• **GIVEN REQUEST**: Lay out every row below as a numbered list, leaving out any blank lines.

= = = =

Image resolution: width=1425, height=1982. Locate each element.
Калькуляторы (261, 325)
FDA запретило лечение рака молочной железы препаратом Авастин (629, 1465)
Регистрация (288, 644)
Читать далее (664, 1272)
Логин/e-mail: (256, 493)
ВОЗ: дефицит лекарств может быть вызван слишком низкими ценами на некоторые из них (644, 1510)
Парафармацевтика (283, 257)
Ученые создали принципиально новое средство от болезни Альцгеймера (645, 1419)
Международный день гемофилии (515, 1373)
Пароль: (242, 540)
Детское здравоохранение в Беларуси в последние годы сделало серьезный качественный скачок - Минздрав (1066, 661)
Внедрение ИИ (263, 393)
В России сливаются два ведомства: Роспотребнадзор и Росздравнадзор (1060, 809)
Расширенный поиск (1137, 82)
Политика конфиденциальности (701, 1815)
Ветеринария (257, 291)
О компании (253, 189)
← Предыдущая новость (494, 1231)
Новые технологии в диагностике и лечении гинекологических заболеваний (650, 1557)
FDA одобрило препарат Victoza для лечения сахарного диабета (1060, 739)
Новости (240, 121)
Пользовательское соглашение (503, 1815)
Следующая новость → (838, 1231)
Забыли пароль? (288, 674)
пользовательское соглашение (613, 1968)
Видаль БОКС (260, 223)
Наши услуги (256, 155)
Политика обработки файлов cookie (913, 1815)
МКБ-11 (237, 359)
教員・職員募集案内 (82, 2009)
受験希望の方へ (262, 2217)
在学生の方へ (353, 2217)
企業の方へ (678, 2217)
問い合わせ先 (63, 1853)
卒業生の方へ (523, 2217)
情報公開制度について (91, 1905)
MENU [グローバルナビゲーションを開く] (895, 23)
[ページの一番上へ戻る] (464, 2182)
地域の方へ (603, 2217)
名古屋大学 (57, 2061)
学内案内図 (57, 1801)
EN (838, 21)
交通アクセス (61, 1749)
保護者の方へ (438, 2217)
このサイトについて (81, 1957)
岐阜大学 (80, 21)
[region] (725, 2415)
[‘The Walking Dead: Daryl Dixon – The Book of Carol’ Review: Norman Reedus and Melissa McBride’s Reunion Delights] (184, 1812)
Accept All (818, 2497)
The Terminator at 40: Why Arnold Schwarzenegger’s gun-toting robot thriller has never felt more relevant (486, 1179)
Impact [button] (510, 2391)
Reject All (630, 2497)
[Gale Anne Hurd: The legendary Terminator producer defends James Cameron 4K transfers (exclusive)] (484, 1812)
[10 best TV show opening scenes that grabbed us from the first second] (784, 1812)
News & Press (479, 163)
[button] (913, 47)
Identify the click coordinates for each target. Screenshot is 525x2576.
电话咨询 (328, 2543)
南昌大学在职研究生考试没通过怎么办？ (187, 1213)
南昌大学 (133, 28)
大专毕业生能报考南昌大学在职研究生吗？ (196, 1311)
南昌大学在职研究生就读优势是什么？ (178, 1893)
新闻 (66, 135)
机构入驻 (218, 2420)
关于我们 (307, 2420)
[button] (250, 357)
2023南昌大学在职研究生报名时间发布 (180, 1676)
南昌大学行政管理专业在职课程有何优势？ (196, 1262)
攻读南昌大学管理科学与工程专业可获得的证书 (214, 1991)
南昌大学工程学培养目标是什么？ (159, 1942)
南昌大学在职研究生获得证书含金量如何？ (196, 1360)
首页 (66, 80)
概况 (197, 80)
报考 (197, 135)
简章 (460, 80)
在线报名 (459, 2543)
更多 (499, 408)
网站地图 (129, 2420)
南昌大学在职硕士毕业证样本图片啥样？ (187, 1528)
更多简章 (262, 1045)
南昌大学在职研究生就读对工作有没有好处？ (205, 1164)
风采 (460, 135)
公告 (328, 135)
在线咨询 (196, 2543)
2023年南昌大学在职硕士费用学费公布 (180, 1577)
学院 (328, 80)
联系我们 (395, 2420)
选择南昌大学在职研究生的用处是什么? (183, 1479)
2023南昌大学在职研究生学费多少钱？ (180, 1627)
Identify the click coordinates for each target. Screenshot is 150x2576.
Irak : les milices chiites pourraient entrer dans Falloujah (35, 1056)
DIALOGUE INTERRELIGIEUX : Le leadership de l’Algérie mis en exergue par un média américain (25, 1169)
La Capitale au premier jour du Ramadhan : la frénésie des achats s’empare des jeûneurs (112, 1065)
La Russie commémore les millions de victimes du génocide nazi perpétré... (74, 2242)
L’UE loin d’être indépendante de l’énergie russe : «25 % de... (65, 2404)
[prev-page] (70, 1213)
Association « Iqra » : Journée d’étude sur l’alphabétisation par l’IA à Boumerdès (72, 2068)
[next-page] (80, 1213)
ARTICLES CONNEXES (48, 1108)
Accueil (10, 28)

= = = =

• **OUTPUT FOR THIS EXERCISE**:
1. Image resolution: width=1425, height=1982. Locate each element.
2. Калькуляторы (261, 325)
3. FDA запретило лечение рака молочной железы препаратом Авастин (629, 1465)
4. Регистрация (288, 644)
5. Читать далее (664, 1272)
6. Логин/e-mail: (256, 493)
7. ВОЗ: дефицит лекарств может быть вызван слишком низкими ценами на некоторые из них (644, 1510)
8. Парафармацевтика (283, 257)
9. Ученые создали принципиально новое средство от болезни Альцгеймера (645, 1419)
10. Международный день гемофилии (515, 1373)
11. Пароль: (242, 540)
12. Детское здравоохранение в Беларуси в последние годы сделало серьезный качественный скачок - Минздрав (1066, 661)
13. Внедрение ИИ (263, 393)
14. В России сливаются два ведомства: Роспотребнадзор и Росздравнадзор (1060, 809)
15. Расширенный поиск (1137, 82)
16. Политика конфиденциальности (701, 1815)
17. Ветеринария (257, 291)
18. О компании (253, 189)
19. ← Предыдущая новость (494, 1231)
20. Новые технологии в диагностике и лечении гинекологических заболеваний (650, 1557)
21. FDA одобрило препарат Victoza для лечения сахарного диабета (1060, 739)
22. Новости (240, 121)
23. Пользовательское соглашение (503, 1815)
24. Следующая новость → (838, 1231)
25. Забыли пароль? (288, 674)
26. пользовательское соглашение (613, 1968)
27. Видаль БОКС (260, 223)
28. Наши услуги (256, 155)
29. Политика обработки файлов cookie (913, 1815)
30. МКБ-11 (237, 359)
31. 教員・職員募集案内 (82, 2009)
32. 受験希望の方へ (262, 2217)
33. 在学生の方へ (353, 2217)
34. 企業の方へ (678, 2217)
35. 問い合わせ先 (63, 1853)
36. 卒業生の方へ (523, 2217)
37. 情報公開制度について (91, 1905)
38. MENU [グローバルナビゲーションを開く] (895, 23)
39. [ページの一番上へ戻る] (464, 2182)
40. 地域の方へ (603, 2217)
41. 名古屋大学 (57, 2061)
42. 学内案内図 (57, 1801)
43. EN (838, 21)
44. 交通アクセス (61, 1749)
45. 保護者の方へ (438, 2217)
46. このサイトについて (81, 1957)
47. 岐阜大学 (80, 21)
48. [region] (725, 2415)
49. [‘The Walking Dead: Daryl Dixon – The Book of Carol’ Review: Norman Reedus and Melissa McBride’s Reunion Delights] (184, 1812)
50. Accept All (818, 2497)
51. The Terminator at 40: Why Arnold Schwarzenegger’s gun-toting robot thriller has never felt more relevant (486, 1179)
52. Impact [button] (510, 2391)
53. Reject All (630, 2497)
54. [Gale Anne Hurd: The legendary Terminator producer defends James Cameron 4K transfers (exclusive)] (484, 1812)
55. [10 best TV show opening scenes that grabbed us from the first second] (784, 1812)
56. News & Press (479, 163)
57. [button] (913, 47)
58. Identify the click coordinates for each target. Screenshot is 525x2576.
59. 电话咨询 (328, 2543)
60. 南昌大学在职研究生考试没通过怎么办？ (187, 1213)
61. 南昌大学 (133, 28)
62. 大专毕业生能报考南昌大学在职研究生吗？ (196, 1311)
63. 南昌大学在职研究生就读优势是什么？ (178, 1893)
64. 新闻 (66, 135)
65. 机构入驻 (218, 2420)
66. 关于我们 (307, 2420)
67. [button] (250, 357)
68. 2023南昌大学在职研究生报名时间发布 (180, 1676)
69. 南昌大学行政管理专业在职课程有何优势？ (196, 1262)
70. 攻读南昌大学管理科学与工程专业可获得的证书 (214, 1991)
71. 南昌大学工程学培养目标是什么？ (159, 1942)
72. 南昌大学在职研究生获得证书含金量如何？ (196, 1360)
73. 首页 (66, 80)
74. 概况 (197, 80)
75. 报考 (197, 135)
76. 简章 (460, 80)
77. 在线报名 (459, 2543)
78. 更多 (499, 408)
79. 网站地图 (129, 2420)
80. 南昌大学在职硕士毕业证样本图片啥样？ (187, 1528)
81. 更多简章 (262, 1045)
82. 南昌大学在职研究生就读对工作有没有好处？ (205, 1164)
83. 风采 (460, 135)
84. 公告 (328, 135)
85. 在线咨询 (196, 2543)
86. 2023年南昌大学在职硕士费用学费公布 (180, 1577)
87. 学院 (328, 80)
88. 联系我们 (395, 2420)
89. 选择南昌大学在职研究生的用处是什么? (183, 1479)
90. 2023南昌大学在职研究生学费多少钱？ (180, 1627)
91. Identify the click coordinates for each target. Screenshot is 150x2576.
92. Irak : les milices chiites pourraient entrer dans Falloujah (35, 1056)
93. DIALOGUE INTERRELIGIEUX : Le leadership de l’Algérie mis en exergue par un média américain (25, 1169)
94. La Capitale au premier jour du Ramadhan : la frénésie des achats s’empare des jeûneurs (112, 1065)
95. La Russie commémore les millions de victimes du génocide nazi perpétré... (74, 2242)
96. L’UE loin d’être indépendante de l’énergie russe : «25 % de... (65, 2404)
97. [prev-page] (70, 1213)
98. Association « Iqra » : Journée d’étude sur l’alphabétisation par l’IA à Boumerdès (72, 2068)
99. [next-page] (80, 1213)
100. ARTICLES CONNEXES (48, 1108)
101. Accueil (10, 28)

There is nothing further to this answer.